Exhibit 3.1
AMENDMENT TO CERTIFICATE OF INCORPORATION
CERTIFICATE OF AMENDMENT OF
SECOND AMENDED AND RESTATED CERTIFICATE OF INCORPORATION OF
TENON MEDICAL, INC.
(Pursuant to Sections 242 of the General Corporation Law of the State of Delaware)
Tenon Medical, Inc., a corporation organized and existing under and by virtue of the General Corporation Law of the State of Delaware does hereby certify:
FIRST: That at a meeting of the Board of Directors of Tenon Medical, Inc. resolutions were duly adopted setting forth a proposed amendments of the Second Amended and Restated Certificate of Incorporation of said corporation, as corrected (the “Certificate of Incorporation”), declaring said amendments to be advisable and calling a meeting of the stockholders of said corporation for consideration thereof. The resolution setting forth the proposed amendment is as follows:
“RESOLVED, that the Certificate of Incorporation of this corporation be amended by deleting Article IV in its entirety and inserting the following:
ARTICLE IV
Section 1. Number of Authorized Shares.
(a) | The total number of shares of stock which the Corporation shall have the authority to issue shall be One Hundred Fifty Million (150,000,000) shares. The Corporation shall be authorized to issue two classes of shares of stock, designated as “Common Stock” and “Preferred Stock.” The Corporation shall be authorized to issue One Hundred Thirty Million (130,000,000) shares of Common Stock, each share to have a par value of $0.001 per share, and Twenty Million (20,000,000) shares of Preferred Stock, each share to have a par value of $0.001 per share. |
(b) | The Board of Directors of the Corporation may by resolution authorize the issuance of shares of Preferred Stock from time to time in one or more series.
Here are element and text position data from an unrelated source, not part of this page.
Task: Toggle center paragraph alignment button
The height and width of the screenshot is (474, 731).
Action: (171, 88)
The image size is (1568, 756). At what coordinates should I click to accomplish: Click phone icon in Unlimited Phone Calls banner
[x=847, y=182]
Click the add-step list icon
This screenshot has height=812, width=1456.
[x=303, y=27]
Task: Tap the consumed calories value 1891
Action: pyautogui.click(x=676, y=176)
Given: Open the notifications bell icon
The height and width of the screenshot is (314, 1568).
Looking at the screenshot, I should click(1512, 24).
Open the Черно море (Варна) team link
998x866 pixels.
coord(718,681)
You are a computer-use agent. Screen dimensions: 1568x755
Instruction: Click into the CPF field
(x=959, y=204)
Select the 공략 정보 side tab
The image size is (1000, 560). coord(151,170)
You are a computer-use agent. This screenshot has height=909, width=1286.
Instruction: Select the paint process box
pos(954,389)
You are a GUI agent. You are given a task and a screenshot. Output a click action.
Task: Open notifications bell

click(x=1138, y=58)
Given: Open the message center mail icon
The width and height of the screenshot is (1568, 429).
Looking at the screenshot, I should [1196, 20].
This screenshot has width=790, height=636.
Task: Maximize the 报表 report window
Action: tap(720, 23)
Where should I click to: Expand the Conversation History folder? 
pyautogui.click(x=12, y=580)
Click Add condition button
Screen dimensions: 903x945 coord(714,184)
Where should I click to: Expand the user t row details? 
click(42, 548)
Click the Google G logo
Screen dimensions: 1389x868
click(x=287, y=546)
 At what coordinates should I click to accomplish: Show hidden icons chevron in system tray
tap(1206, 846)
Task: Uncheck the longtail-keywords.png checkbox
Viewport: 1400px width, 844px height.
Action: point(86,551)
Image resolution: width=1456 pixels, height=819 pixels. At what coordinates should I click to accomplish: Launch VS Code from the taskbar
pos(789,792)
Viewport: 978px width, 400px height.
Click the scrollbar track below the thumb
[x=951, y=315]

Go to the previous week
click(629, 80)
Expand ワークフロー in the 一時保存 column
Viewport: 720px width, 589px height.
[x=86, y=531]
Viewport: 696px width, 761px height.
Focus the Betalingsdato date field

The Corporation may reissue shares of Preferred Stock that are redeemed, purchased, or otherwise acquired by the Corporation unless otherwise provided by law. The Board of Directors is hereby authorized to fix or alter the designations, powers and preferences, and relative, participating, optional or other rights, if any, and qualifications, limitations or restrictions thereof, as shall be stated and expressed in the resolution or resolutions adopted by the Board of Directors providing for the issuance of such class or series as may be permitted by the General Corporation Law of the State of Delaware, including, without limitation, dividend rights (and whether dividends are cumulative) conversion rights, if any, voting rights (including the number of votes, if any, per share, as well as the number of members, if any, of the Board of Directors or the percentage of members, if any, of the Board of Directors each class or series of Preferred Stock may be entitled to elect), rights and terms of redemption (including sinking fund provisions, if any), redemption price and liquidation preferences of any wholly unissued series of Preferred Stock, the number of shares constituting any such series and the designation thereof, and to increase or decrease the number of shares of any such series subsequent to the issuance of shares of such series, but not below the number of shares of such series then outstanding and other powers, preferences and relative, participating, optional or other special rights of each series of Preferred Stock, and any qualifications, limitations or restrictions of such shares as are permitted by law, all as may be stated in such resolution. |
(c) | Reverse Stock Split. Effective as of 12:01 a.m. Eastern Time on November 2, 2023 (the “Effective Time”), each ten (10) shares of the Corporation’s Common Stock issued and outstanding immediately prior to the Effective Time shall, automatically and without any action on the part of the Corporation or the respective holders thereof, be combined and converted into one (1) share of Common Stock without increasing or decreasing the par value of each share of Common Stock (the “Reverse Stock Split”). No fractional shares of Common Stock shall be issued as a result of the Reverse Stock Split and fractional amounts shall be rounded up to one whole number. The Reverse Stock Split shall occur whether or not the certificates representing such shares of Common Stock are surrendered to the Corporation or its transfer agent. Each certificate or book entry position that immediately prior to the Effective Time represented shares of Common Stock shall thereafter represent the number of shares of Common Stock into which the shares of Common Stock represented by such certificate or book entry position has been combined, subject to the elimination of fractional interests set forth above.” |
SECOND: That thereafter, the holders of outstanding stock having not less than the minimum number of votes that would be necessary to authorize or take such action at a stockholders meeting at which all shares entitled to vote thereon were present and voted, approved of the Reverse Stock Split and the proposed amendment at the Annual Meeting of Stockholders held on September 13, 2023.
THIRD: That said amendment was duly adopted in accordance with the provisions of Section 242 of the General Corporation Law of the State of Delaware.
IN WITNESS WHEREOF, said corporation has caused this certificate to be signed on November 1, 2023.